Perfect use entails taking one tablet daily, consistently at the same time each day, without any interruptions between monthly packs. Additionally, perfect use requires using backup birth control, such as condoms, if a person misses or experiences a delay of more than 3 hours in taking the daily tablet.4 This added precaution further enhances its effectiveness in preventing pregnancy.

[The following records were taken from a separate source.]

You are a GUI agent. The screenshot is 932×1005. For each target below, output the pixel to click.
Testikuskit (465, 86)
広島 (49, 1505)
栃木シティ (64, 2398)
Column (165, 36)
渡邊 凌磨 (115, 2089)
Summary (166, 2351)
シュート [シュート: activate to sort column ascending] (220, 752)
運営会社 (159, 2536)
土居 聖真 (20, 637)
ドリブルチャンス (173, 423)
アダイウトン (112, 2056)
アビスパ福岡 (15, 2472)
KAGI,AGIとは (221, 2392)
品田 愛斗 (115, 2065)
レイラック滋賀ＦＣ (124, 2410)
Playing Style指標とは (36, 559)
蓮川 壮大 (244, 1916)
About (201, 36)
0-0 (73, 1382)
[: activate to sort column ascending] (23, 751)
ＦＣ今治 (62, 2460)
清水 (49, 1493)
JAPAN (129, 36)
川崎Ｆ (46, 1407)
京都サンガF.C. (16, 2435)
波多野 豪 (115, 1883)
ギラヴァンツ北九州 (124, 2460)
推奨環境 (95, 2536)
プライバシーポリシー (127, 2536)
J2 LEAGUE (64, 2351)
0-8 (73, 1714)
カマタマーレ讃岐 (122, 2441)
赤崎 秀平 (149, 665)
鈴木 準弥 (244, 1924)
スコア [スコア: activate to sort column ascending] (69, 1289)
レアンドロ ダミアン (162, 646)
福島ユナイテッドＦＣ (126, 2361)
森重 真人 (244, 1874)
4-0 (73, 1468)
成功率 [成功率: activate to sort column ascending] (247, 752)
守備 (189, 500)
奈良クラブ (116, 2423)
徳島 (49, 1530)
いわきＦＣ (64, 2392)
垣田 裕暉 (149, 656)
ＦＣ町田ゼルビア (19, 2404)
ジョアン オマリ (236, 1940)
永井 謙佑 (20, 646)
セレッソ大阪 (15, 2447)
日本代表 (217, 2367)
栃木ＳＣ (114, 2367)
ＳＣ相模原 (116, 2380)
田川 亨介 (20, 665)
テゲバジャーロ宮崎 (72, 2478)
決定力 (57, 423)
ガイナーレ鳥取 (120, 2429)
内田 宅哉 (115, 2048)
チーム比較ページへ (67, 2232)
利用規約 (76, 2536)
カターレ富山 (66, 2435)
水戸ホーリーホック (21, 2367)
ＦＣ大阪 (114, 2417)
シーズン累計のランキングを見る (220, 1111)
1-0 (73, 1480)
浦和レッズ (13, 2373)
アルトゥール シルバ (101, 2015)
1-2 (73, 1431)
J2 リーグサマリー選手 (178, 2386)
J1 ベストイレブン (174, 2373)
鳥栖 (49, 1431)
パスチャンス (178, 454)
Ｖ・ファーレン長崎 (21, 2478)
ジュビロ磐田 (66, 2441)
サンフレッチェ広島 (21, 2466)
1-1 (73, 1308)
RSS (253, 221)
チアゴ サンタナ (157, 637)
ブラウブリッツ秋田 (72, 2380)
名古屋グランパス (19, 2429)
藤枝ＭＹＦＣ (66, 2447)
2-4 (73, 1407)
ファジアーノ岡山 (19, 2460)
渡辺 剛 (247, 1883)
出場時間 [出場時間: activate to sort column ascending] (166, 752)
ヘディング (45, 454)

Many states in the USA have already granted pharmacists the authority to prescribe hormonal contraceptives, including birth control pills, patches, and hormonal rings. This authority varies by state, so the specific regulations and scope of practice for pharmacists can differ significantly from one state to another.

The age at which individuals can obtain pharmacist-prescribed contraceptives without a doctor's prescription also varies by state. Some states have set a minimum age requirement, while others allow any eligible individual to access these services.

When prescribing contraceptives, pharmacists often conduct patient assessments, including reviewing the patient's medical history and any contraindications. They may ask about smoking habits, blood pressure, and other relevant factors to ensure the chosen contraceptive is safe and appropriate for the individual.

Pharmacists play a crucial role in educating patients about their contraceptive options including OTC birth control as well as emergency birth control. Pharmacists educating patients about proper usage, potential side effects, and the importance of consistent and correct use.

In cases where a patient's health history or specific needs require consultation with a health care provider, pharmacists can refer patients to appropriate medical professionals. Pharmacists often collaborate with primary care providers to ensure continuity of care, sharing relevant patient information and notifying providers when prescriptions are issued.


  1. U.S. Food and Drug Administration. FDA Approves First Nonprescription Daily Oral Contraceptive. Accessed on September 2, 2023.
  2. Perrigo Announces U.S. FDA Approval for Opill OTC Daily Oral Contraceptive. Accessed on September 2, 2023.
  3. CNN Health. FDA approves first over-the-counter birth control pill. Accessed on September 2, 2023.
  4. U.S. Food and Drug Administration. Opill (0.075mg Oral Norgestrel Tablet) Information. Accessed on September 2, 2023.